Sembra un'ovvietà, ma chi ha avuto la sventura di frequentare la sanità, pubblica e privata convenzionata, sa che la realtà è diversa. La Cassazione, però, oggi ha bocciato le "logiche mercantili" nelle linee-guida degli ospedali: se le direttive interne sanciscono che i posti letto vanno liberati prima possibile, la loro osservanza a scapito dell'ammalato non salva il medico dalle responsabilità penali che possono derivare dalla sua scelta. Il principio è stato fissato dalla sentenza 8254/11, emessa dalla quarta sezione penale della Corte di Cassazione.
Secondo i giudici, il medico deve anteporre la salute dell'ammalato a tutto, comprese le direttive interne, laddove esse si rivelino rischiose per il paziente. "A nessuno - ammonisce la sentenza - è consentito di anteporre la logica economica alla logica della tutela della salute". Il medico, insomma, non può degradare la sua professionalità "a livello ragioneristico", come un burocrate qualsiasi e, in caso di morte del paziente dopo la dimissione dall'ospedale, non sfugge alla condanna per omicidio colposo soltanto perché rispettò le linee-guida dell'ospedale, cioè la prassi che si applica in casi del genere.

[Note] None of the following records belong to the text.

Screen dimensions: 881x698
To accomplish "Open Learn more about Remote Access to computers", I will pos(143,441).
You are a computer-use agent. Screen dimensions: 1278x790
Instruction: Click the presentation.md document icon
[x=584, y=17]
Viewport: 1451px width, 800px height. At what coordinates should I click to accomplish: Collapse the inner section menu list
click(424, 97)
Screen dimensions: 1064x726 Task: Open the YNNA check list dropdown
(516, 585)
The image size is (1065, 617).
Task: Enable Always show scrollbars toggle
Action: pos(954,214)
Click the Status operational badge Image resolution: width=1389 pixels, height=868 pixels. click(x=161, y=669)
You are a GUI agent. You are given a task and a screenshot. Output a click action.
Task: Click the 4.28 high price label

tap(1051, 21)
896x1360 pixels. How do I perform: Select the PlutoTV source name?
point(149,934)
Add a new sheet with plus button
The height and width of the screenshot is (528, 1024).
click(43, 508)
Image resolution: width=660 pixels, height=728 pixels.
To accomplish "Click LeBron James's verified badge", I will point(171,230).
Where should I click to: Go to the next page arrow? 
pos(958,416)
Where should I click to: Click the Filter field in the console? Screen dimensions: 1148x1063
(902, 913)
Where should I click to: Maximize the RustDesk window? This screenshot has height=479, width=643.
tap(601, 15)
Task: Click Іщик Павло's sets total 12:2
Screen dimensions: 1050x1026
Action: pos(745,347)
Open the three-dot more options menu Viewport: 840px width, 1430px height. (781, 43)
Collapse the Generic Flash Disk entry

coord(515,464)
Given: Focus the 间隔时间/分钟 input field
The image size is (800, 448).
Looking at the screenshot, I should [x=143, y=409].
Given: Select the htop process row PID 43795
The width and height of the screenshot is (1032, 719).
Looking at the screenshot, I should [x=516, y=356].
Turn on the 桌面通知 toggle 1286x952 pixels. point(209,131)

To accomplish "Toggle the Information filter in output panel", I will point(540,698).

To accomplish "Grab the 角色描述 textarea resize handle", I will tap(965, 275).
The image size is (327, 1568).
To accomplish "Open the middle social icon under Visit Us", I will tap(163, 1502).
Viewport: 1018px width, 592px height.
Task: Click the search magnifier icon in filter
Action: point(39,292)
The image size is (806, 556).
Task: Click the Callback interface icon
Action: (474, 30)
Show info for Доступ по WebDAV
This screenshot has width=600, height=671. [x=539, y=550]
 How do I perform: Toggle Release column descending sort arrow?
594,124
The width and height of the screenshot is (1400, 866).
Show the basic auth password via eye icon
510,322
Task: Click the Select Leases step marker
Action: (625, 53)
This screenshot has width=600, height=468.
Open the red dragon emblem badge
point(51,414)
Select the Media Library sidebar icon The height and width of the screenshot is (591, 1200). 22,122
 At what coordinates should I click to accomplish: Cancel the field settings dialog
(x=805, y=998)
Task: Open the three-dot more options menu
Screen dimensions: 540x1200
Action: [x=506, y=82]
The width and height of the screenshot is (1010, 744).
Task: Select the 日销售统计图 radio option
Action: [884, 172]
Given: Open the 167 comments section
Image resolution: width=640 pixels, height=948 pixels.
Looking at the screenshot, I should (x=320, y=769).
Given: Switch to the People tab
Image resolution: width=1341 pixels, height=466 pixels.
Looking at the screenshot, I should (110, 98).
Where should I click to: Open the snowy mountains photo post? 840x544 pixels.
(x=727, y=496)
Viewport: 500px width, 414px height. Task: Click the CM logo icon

La Cassazione si è pronunciata su una
sentenza di merito d'appello che aveva assolto un medico da ogni repsonsabilità per il decesso di un paziente infartuato congedato dall'ospedale nella nona giornata dopo il ricovero. Secondo la corte d'appello non risultava provato che il caso si presentasse tale da obbligare il medico a disapplicare le linee-guida previste in evenienze del genere. La Cassazione ha annullato il verdetto e sulla vicenda specifica si dovrà pronunciare il giudice del rinvio. Intanto, però, la suprema corte ha fissato un principio cardine, stabilendo che il medico deve assumere la decisione migliore per la salute del paziente e sta dunque a lui verificare nel caso specifico se la prassi delle cosiddette "linee-guida", per quanto legittimamente ispirate a criteri di economicità di gestione, non risulti in contrasto con le esigenze di tutela del malato.
La sentenza ha provocato numerose reazioni, soprattutto fra le associazioni di categoria dei medici. Secondo il segretario dell'Anaao Assomed, Costantino Troise, il verdetto della Cassazione rischia di "alimentare la medicina difensiva": "Condivido assolutamente le premesse, secondo cui l'aspetto professionale deve essere preminente rispetto alle logiche economiche. Ma le conclusioni - dice Troise - mi lasciano perplesso. Un evento avverso può capitare in ogni momento, a casa come in ospedale", mentre è fondamentale che "il paziente sia stabile e asintomatico quando viene dimesso".
Si tratta di una sentenza importante secondo Riccardo Cassi, presidente del Cimo-Asmd, coordinamento dei medici e dirigenti ospedalieri), perché riporta il medico "al centro delle decisioni diagnostico-terapeutiche, dopo anni di predominanza di logiche economiche che hanno cercato di trasformarlo da professionista in dirigente impegnato a cercare di far risparmiare le aziende". Secondo Cassi, il principio andrebbe trasferito in una norma di legge, "altrimenti il medico si troverà esposto a sanzioni da parte dell'azienda se non rispetta le 'logiche di mercato'".
"Questa sentenza sarebbe una buona notizia se sanzionasse le scelte della struttura ospedaliera e non quelle del singolo medico - dice Massimo Cozza, segretario nazionale Cgil-Fp medici - ; il medico rischia così di pagare sulla propria pelle i limiti di un sistema sanitario che affronta una deriva ragionieristica. In un sistema impoverito, una politica sanzionatoria che contrappone i diritti dei cittadini alla professionalità dei medici - avverte Cozza - rischia di alimentare il ricorso a forme di medicina difensiva che non tutelerebbero i primi e mortificherebbero i secondi".